Conata coterie

A prairie dog family, or "coterie," lines up outside its burrow. Large prairie dog colonies are essential for the survival of other imperiled species such as black-footed ferrets and burrowing owls.

Prairie dogs are small and squirrelly, but they have outsized influence on the health of their entire ecosystem. Not only do they help turn over the sun-baked soil of the prairie to keep grasses growing, but they’re also an important food source for at least a half dozen species—many of which are imperiled due to habitat loss. Recovery of the endangered black-footed ferret, in particular, is entirely dependent on restoring large prairie dog communities in at least a few places across the Great Plains.

This summer, Defenders’ Rocky Mountain Representative Jonathan Proctor helped move hundreds of prairie dogs in Wyoming from the edge of Thunder Basin National Grassland, where they were threatened with poisoning, to an interior section of the Grassland where they will be fully protected from poisoning and shooting.

Here’s Jonathan explaining the importance of protecting prairie dogs and their habitat in this excellent article from New West on the Thunder Basin relocation project:

And while some see that as plenty of space for a dirt-slinging little varmint, the loss of a keystone species such as the prairie dog has lasting repercussions.

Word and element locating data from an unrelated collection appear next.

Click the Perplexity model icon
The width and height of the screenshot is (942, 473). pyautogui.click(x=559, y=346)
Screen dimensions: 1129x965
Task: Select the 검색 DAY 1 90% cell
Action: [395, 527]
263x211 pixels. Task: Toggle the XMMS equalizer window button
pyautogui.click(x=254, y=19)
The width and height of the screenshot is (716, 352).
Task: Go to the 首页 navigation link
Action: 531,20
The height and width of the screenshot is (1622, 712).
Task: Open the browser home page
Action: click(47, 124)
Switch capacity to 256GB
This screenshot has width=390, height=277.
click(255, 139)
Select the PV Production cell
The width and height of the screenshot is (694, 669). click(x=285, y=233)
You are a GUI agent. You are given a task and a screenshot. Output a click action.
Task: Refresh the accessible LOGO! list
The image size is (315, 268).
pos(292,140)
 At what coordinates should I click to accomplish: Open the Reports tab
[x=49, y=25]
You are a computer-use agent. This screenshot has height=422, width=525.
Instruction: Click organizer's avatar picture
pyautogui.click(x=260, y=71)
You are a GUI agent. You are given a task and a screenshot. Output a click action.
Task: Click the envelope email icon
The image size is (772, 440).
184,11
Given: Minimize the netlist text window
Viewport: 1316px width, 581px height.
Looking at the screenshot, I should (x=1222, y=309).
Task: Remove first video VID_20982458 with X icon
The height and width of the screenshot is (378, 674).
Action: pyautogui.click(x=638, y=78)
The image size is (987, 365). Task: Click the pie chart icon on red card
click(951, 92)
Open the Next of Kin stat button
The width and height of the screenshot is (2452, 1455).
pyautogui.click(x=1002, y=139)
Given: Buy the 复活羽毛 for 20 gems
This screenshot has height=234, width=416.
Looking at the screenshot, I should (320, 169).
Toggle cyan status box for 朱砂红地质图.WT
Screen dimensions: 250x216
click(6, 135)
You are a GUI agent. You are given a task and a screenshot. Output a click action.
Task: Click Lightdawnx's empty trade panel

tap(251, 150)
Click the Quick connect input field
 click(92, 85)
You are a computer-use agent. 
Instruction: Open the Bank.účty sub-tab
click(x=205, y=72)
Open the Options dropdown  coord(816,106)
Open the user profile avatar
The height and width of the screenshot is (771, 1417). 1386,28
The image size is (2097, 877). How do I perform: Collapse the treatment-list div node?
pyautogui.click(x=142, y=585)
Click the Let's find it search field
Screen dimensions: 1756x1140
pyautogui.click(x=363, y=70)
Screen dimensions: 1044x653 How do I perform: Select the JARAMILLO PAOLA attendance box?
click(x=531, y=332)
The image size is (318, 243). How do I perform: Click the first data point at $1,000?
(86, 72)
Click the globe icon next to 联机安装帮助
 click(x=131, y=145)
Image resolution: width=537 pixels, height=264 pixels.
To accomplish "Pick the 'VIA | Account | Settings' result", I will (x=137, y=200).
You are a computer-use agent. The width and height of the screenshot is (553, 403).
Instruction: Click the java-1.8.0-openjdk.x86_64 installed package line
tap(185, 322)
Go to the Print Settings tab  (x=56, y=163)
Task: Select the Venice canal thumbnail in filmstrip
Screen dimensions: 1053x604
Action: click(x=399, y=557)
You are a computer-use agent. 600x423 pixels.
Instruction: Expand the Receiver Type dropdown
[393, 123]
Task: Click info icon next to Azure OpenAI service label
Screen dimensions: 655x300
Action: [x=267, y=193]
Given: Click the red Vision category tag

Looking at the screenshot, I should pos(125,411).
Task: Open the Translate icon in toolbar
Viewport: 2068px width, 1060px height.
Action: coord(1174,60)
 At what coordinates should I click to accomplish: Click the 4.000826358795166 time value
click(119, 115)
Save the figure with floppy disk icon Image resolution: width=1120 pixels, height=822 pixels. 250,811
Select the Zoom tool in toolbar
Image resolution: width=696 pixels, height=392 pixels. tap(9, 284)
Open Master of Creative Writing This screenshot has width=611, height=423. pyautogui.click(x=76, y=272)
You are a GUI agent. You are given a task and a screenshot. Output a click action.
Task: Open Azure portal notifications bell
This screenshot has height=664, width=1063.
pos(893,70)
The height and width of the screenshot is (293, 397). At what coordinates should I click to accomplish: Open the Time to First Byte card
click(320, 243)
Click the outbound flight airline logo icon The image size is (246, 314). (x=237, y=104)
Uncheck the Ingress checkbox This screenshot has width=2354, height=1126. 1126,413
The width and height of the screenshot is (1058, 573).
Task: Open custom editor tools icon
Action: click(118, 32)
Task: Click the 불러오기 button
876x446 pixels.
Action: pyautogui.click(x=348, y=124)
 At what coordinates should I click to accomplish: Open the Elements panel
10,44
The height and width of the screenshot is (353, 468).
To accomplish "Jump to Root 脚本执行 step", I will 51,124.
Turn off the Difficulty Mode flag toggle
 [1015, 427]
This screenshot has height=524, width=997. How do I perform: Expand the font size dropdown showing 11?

As the prairie dogs go, so do the species that rely on them, including eagles, badgers, weasels, mountain plovers, swift foxes, ferruginous hawks, burrowing owls and rattlesnakes. They’re part of the complexity that is the grassland web. Take one piece out, even a piece as small as a prairie dog, and the rest suffer.

“It was a sea of life. It was a city. For wildlife this was New York City,” says Jonathan Proctor, surveying the grassland. Proctor, who has spent many years on this issue, is the Rocky Mountain region representative for the Defenders of Wildlife. “The loss of the prairie dog was the loss of all of that. Some still remain, but nothing like it was. It was impressive by any standard.”